Records provided:

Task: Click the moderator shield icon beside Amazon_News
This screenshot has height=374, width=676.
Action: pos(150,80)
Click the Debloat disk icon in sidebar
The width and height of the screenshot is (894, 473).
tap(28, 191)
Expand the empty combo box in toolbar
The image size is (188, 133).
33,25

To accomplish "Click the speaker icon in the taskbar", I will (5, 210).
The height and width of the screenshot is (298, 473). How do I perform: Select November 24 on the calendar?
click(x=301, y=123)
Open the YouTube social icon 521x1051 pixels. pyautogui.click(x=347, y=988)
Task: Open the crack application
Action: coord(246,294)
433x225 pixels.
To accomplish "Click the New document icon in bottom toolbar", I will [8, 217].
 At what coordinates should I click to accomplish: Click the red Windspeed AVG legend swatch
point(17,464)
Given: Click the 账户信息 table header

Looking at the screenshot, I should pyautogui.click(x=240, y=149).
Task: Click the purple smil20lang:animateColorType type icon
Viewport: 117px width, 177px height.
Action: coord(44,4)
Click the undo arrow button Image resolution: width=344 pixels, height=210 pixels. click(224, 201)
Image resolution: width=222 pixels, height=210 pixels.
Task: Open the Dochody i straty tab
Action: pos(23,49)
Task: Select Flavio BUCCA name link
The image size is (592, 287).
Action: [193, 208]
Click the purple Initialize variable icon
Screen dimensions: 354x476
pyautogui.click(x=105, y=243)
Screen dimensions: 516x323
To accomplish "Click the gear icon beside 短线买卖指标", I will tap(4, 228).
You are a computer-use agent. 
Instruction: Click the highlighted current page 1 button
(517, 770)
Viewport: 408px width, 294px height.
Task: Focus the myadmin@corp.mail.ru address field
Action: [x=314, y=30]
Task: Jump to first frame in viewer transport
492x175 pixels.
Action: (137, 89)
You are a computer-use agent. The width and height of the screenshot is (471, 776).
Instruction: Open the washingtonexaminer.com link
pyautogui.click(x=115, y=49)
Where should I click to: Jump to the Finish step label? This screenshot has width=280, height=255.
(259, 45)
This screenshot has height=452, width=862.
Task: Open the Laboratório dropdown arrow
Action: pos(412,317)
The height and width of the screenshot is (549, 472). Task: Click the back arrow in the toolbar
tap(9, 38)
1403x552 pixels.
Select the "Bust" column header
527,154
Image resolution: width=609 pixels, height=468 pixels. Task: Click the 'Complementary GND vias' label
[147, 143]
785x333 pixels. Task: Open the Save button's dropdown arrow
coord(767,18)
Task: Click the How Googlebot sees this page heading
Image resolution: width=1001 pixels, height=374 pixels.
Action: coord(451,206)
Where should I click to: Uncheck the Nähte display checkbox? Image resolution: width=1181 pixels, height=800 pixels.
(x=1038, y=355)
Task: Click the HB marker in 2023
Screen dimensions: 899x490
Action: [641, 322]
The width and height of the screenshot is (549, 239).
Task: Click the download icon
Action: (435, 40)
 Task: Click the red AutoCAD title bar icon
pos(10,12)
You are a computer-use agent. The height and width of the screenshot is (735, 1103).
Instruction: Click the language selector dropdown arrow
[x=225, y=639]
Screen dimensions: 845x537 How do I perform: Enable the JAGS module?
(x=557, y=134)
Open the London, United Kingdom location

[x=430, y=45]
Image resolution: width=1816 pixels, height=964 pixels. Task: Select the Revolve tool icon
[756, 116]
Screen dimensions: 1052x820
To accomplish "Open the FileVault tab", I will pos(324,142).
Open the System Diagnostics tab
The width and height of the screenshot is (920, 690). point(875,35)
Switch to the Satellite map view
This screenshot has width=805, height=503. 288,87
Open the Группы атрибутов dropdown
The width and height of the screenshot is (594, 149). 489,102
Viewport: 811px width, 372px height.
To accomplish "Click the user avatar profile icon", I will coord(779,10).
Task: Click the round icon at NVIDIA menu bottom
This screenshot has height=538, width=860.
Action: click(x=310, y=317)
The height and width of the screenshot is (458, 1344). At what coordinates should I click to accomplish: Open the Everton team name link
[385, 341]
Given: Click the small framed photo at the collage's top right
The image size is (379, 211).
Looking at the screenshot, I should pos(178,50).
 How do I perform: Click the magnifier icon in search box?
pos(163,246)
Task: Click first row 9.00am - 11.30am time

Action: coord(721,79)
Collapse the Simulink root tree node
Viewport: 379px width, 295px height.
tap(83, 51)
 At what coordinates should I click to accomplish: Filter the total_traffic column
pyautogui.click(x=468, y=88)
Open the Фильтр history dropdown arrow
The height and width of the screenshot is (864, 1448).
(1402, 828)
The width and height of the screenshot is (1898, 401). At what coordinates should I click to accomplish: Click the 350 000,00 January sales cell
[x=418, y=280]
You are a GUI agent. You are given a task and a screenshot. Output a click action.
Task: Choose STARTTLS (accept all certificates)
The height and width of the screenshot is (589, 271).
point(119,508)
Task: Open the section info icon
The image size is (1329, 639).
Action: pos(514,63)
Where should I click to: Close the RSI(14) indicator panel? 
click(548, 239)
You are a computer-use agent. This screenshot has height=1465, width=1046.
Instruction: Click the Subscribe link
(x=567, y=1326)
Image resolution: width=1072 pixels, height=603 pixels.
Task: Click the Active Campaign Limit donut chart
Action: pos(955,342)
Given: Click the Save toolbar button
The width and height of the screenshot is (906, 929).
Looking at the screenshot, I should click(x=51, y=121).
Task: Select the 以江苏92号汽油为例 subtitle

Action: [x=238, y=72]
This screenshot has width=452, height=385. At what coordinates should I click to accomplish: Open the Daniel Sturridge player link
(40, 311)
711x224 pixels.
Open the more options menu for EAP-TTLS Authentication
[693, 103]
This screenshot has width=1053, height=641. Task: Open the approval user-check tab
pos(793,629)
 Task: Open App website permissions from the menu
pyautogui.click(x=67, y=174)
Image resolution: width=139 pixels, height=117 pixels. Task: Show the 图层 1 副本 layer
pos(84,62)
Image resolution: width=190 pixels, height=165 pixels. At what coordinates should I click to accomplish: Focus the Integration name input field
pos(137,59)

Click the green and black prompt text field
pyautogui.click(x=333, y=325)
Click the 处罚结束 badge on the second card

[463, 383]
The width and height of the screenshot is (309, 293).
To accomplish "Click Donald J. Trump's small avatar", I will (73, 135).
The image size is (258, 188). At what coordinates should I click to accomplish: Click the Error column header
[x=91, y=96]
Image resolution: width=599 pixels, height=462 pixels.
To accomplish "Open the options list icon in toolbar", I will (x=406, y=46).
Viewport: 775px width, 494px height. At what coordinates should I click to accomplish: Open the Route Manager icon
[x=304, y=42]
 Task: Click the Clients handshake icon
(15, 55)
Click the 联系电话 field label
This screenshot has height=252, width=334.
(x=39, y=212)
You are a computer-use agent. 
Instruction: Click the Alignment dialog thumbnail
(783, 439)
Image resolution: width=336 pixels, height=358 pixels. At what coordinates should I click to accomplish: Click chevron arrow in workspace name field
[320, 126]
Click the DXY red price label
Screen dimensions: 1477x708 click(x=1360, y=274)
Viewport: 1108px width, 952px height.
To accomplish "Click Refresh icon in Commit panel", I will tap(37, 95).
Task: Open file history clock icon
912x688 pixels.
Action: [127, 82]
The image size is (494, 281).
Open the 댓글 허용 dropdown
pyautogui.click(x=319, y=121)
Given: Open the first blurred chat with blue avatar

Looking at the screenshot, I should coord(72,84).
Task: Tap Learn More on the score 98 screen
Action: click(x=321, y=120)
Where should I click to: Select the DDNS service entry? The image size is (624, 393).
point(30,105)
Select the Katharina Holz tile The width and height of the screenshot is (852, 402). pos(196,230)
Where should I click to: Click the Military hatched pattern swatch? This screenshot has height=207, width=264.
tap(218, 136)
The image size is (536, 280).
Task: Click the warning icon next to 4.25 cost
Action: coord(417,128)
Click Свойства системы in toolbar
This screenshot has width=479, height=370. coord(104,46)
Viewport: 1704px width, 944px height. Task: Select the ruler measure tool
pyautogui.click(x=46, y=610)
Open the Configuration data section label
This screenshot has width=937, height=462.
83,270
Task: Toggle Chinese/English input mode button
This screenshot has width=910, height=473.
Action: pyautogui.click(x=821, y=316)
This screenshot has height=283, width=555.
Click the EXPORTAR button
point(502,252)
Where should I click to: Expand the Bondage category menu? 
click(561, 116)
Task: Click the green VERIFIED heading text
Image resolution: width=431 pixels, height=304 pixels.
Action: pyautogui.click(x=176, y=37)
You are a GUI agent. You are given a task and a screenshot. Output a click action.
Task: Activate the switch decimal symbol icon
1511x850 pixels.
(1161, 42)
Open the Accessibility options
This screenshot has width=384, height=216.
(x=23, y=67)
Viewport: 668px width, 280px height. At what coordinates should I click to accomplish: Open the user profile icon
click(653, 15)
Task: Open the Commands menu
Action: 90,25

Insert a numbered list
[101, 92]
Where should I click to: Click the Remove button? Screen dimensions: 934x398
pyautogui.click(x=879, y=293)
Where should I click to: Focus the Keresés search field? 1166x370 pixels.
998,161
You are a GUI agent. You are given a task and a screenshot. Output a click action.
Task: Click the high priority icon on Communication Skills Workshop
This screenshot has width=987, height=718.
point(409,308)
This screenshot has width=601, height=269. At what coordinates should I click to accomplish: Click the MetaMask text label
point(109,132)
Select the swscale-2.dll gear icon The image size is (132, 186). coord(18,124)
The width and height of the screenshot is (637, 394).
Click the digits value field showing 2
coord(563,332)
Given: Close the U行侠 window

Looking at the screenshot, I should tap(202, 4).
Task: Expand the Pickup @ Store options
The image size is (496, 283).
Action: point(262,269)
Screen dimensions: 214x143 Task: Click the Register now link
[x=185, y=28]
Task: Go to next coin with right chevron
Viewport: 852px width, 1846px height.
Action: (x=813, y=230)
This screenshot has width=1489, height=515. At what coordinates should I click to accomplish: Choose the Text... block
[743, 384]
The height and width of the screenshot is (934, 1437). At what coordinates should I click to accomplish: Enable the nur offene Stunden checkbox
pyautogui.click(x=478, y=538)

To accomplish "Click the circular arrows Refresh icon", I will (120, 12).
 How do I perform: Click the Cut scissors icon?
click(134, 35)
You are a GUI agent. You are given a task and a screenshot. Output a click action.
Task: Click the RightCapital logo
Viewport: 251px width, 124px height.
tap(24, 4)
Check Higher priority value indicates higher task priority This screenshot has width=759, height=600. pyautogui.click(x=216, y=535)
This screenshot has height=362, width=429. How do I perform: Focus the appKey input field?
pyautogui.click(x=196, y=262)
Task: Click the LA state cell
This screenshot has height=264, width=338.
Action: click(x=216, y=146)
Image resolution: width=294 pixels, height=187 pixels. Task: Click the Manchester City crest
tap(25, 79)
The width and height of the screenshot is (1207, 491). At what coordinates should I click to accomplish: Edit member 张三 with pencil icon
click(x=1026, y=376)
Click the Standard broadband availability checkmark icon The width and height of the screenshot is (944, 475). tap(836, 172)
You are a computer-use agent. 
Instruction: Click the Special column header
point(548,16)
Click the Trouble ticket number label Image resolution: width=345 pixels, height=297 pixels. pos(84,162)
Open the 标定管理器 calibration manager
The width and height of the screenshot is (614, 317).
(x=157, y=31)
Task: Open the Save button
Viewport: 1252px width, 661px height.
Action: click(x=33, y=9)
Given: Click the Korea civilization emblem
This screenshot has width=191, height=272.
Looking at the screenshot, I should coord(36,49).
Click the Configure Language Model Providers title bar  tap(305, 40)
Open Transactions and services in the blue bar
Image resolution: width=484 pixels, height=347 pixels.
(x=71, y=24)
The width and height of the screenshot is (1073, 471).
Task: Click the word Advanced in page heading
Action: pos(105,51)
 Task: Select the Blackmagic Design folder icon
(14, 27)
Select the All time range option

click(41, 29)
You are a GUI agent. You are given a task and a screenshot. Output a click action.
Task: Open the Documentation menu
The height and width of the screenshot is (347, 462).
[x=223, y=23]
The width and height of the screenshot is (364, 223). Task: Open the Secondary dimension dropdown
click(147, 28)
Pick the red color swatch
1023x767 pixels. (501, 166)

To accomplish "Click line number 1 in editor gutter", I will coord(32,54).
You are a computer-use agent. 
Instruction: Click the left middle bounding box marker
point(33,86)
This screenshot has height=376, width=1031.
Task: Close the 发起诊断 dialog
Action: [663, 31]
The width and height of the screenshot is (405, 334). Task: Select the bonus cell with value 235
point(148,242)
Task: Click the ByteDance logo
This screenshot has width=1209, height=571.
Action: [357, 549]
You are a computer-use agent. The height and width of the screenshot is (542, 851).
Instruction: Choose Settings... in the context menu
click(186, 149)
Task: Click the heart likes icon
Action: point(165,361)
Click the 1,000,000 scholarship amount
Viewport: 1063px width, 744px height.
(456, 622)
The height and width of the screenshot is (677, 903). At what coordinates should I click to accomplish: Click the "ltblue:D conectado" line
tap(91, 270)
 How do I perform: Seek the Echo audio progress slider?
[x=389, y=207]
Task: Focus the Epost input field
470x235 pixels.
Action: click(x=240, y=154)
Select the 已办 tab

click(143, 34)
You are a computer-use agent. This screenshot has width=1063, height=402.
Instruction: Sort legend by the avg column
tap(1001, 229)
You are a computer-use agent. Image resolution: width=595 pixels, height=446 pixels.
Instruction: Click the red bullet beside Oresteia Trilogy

Exercise prompt:
From the records above, pull every line that has the string "bottom" and copy it.

Result below:
To accomplish "Click the New document icon in bottom toolbar", I will [8, 217].
Task: Click the round icon at NVIDIA menu bottom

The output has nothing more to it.